>>>

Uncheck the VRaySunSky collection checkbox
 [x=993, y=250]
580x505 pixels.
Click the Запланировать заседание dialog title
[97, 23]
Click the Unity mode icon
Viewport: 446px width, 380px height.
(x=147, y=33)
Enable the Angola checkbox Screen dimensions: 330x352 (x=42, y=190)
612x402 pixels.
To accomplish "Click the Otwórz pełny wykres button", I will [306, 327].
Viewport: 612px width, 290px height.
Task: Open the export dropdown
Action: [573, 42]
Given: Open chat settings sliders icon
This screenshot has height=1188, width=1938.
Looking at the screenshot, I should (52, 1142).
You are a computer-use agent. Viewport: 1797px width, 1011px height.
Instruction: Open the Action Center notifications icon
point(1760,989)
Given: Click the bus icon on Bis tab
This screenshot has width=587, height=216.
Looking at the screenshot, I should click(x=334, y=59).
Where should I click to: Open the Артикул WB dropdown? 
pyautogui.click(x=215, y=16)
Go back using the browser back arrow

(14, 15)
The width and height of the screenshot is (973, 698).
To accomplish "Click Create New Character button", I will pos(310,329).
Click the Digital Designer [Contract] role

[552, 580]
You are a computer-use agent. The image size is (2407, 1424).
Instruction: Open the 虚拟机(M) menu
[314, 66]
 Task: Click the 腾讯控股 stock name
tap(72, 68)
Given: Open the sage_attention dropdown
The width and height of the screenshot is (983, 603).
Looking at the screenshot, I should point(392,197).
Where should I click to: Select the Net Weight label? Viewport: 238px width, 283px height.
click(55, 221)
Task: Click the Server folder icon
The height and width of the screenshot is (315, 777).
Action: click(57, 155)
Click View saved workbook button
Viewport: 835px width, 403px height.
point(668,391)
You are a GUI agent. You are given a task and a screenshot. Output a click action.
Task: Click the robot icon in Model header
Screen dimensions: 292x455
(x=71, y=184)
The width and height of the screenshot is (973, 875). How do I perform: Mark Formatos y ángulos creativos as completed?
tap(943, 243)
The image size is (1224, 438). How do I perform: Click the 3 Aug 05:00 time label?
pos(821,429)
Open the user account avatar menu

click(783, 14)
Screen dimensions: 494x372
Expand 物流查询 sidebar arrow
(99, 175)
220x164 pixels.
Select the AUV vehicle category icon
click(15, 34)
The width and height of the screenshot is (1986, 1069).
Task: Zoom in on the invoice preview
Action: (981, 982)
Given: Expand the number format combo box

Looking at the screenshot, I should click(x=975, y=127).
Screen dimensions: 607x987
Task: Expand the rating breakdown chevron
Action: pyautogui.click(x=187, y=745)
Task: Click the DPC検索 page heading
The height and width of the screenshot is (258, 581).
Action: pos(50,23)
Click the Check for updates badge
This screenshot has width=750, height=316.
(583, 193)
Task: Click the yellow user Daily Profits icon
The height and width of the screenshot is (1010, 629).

<<<

- **What is being asked**
Copy out every line of the rows above verbatim, without changing a single character.

- **Solution for this task**
Uncheck the VRaySunSky collection checkbox
 [x=993, y=250]
580x505 pixels.
Click the Запланировать заседание dialog title
[97, 23]
Click the Unity mode icon
Viewport: 446px width, 380px height.
(x=147, y=33)
Enable the Angola checkbox Screen dimensions: 330x352 (x=42, y=190)
612x402 pixels.
To accomplish "Click the Otwórz pełny wykres button", I will [306, 327].
Viewport: 612px width, 290px height.
Task: Open the export dropdown
Action: [573, 42]
Given: Open chat settings sliders icon
This screenshot has height=1188, width=1938.
Looking at the screenshot, I should (52, 1142).
You are a computer-use agent. Viewport: 1797px width, 1011px height.
Instruction: Open the Action Center notifications icon
point(1760,989)
Given: Click the bus icon on Bis tab
This screenshot has width=587, height=216.
Looking at the screenshot, I should click(x=334, y=59).
Where should I click to: Open the Артикул WB dropdown? 
pyautogui.click(x=215, y=16)
Go back using the browser back arrow

(14, 15)
The width and height of the screenshot is (973, 698).
To accomplish "Click Create New Character button", I will pos(310,329).
Click the Digital Designer [Contract] role

[552, 580]
You are a computer-use agent. The image size is (2407, 1424).
Instruction: Open the 虚拟机(M) menu
[314, 66]
 Task: Click the 腾讯控股 stock name
tap(72, 68)
Given: Open the sage_attention dropdown
The width and height of the screenshot is (983, 603).
Looking at the screenshot, I should point(392,197).
Where should I click to: Select the Net Weight label? Viewport: 238px width, 283px height.
click(55, 221)
Task: Click the Server folder icon
The height and width of the screenshot is (315, 777).
Action: click(57, 155)
Click View saved workbook button
Viewport: 835px width, 403px height.
point(668,391)
You are a GUI agent. You are given a task and a screenshot. Output a click action.
Task: Click the robot icon in Model header
Screen dimensions: 292x455
(x=71, y=184)
The width and height of the screenshot is (973, 875). How do I perform: Mark Formatos y ángulos creativos as completed?
tap(943, 243)
The image size is (1224, 438). How do I perform: Click the 3 Aug 05:00 time label?
pos(821,429)
Open the user account avatar menu

click(783, 14)
Screen dimensions: 494x372
Expand 物流查询 sidebar arrow
(99, 175)
220x164 pixels.
Select the AUV vehicle category icon
click(15, 34)
The width and height of the screenshot is (1986, 1069).
Task: Zoom in on the invoice preview
Action: (981, 982)
Given: Expand the number format combo box

Looking at the screenshot, I should click(x=975, y=127).
Screen dimensions: 607x987
Task: Expand the rating breakdown chevron
Action: pyautogui.click(x=187, y=745)
Task: Click the DPC検索 page heading
The height and width of the screenshot is (258, 581).
Action: pos(50,23)
Click the Check for updates badge
This screenshot has width=750, height=316.
(583, 193)
Task: Click the yellow user Daily Profits icon
The height and width of the screenshot is (1010, 629).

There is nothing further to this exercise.